Horror movies are this blogger’s great love, with special affection reserved for sci-fi monster movies of the 1950’s “atomic age,” in which some of our most benign harmless pests become impossibly huge, roaring monsters. (“The Beginning of the End” – about giant grasshoppers – and “Tarantula” are good places to start for those interested.) But atomic age monsters were a horror from another time when atomic energy was mysterious and scary – and its implications unfathomable. By the time we had a foot in the 60s, we were a little wiser and a lot less worried about giant mutant insects.
But, “not so fast,” says Japan, who’ve made an art of battling cockroaches. According to a piece published online as an entry in Vice media’s “Cool Japan” column, there’s one Japanese company, Earth Chemical, preparing for the worst: “a more speculative kind of cockroach,” writes columnist, Emiko Jozuka. “… A future when the bug will have terraformed into a giant mutant ninja roach capable of surviving Martian conditions.”
A tad tongue-in-cheek? Probably. A great marketing gimmick?

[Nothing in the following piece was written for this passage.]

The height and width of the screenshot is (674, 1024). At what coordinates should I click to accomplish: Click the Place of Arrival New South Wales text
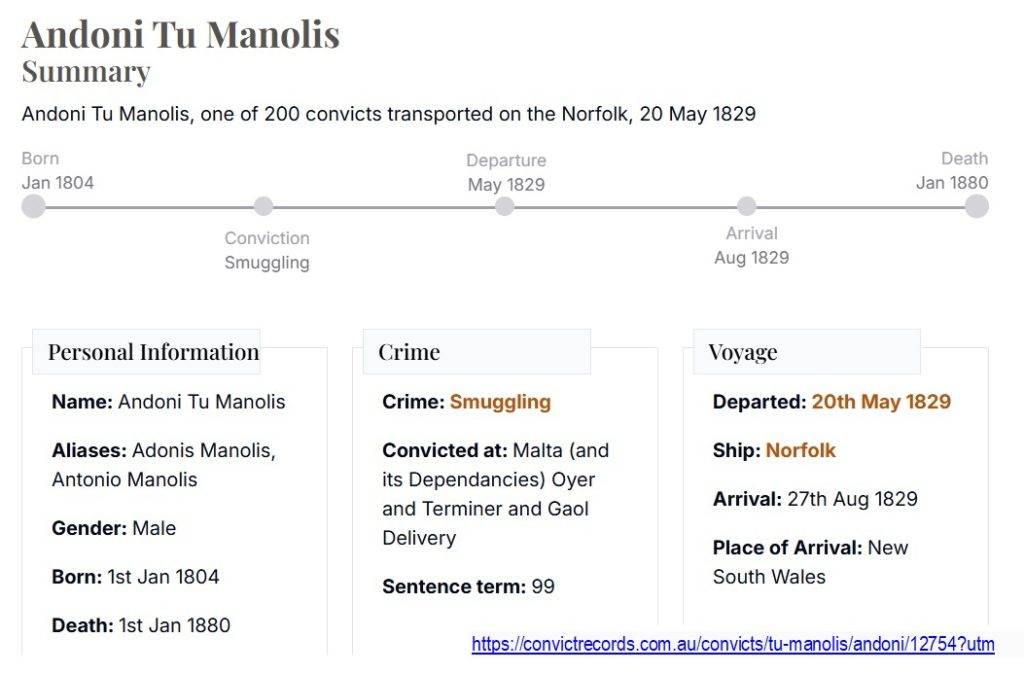coord(810,562)
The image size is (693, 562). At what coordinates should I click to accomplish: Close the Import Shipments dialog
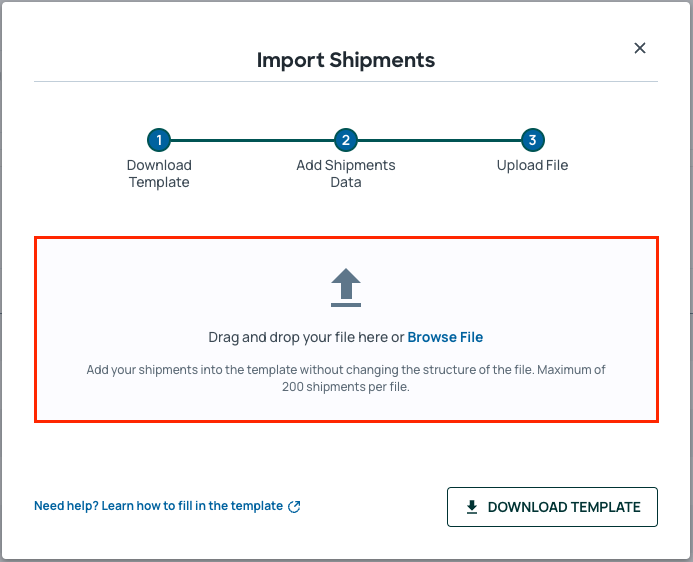click(640, 48)
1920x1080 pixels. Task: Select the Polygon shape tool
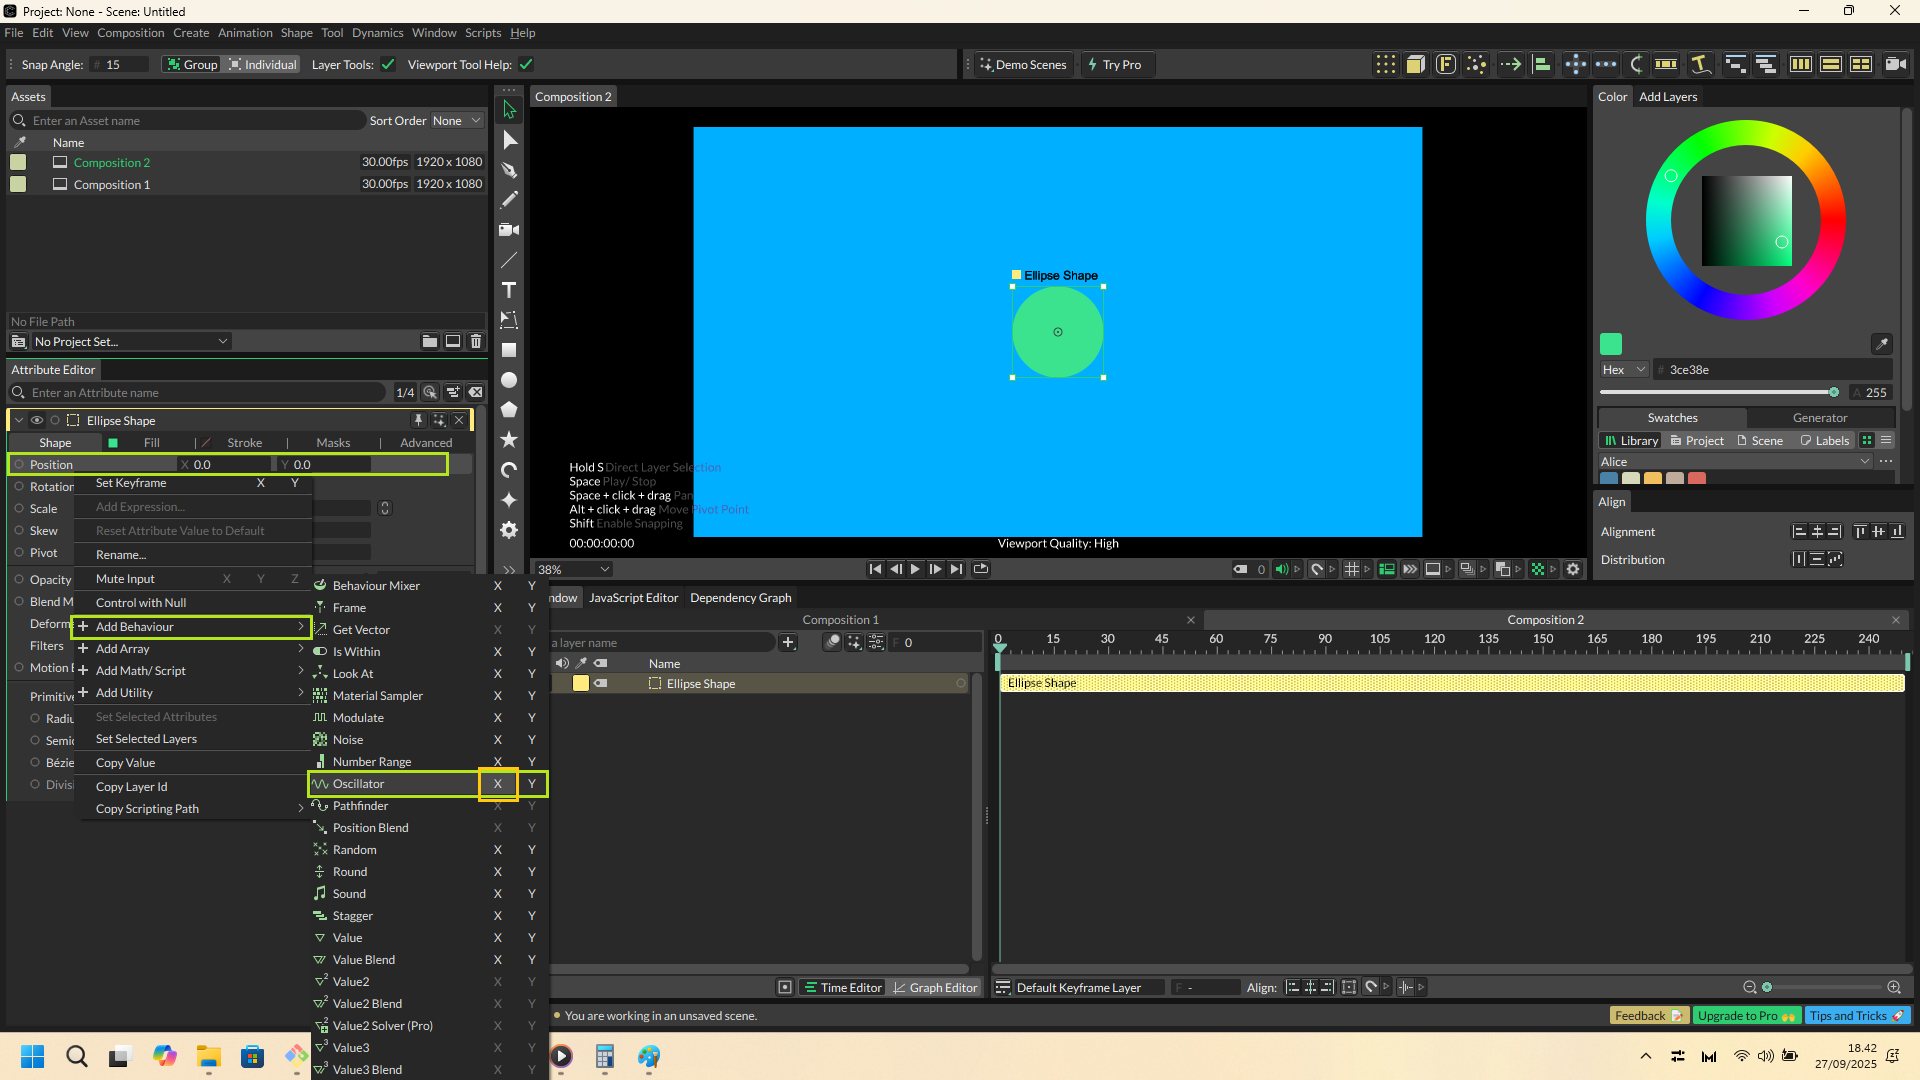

Absolutely.
Earth Chemical is the creator of the “Gorkiburi Hoy-Hoy” – a roach trap disguised as a delightfully smelling food source, which looks a little like a sinister gingerbread house. To brace themselves for the ninja cockroach invasion that may or may not be coming, they’ve blown up their sticky roach trap to 925 times its original size and challenged three volunteers to do their best to make it from one end of the roach-lethal adhesive to the other. (None of them make it. – I mean they LIVE, but don’t make it across.) In the YouTube video that documents the “challenge,” the company declares the informal experiment a success, making clear that the planet will be well defended by Earth Chemical’s sticky traps, when the cockroach apocalypse finally arrives. We’re pretty sure they’re mostly having fun with marketing, as this development stems from the company’s informally dubbed Jouji Lab, from where some of the company’s more fanciful ideas are generated.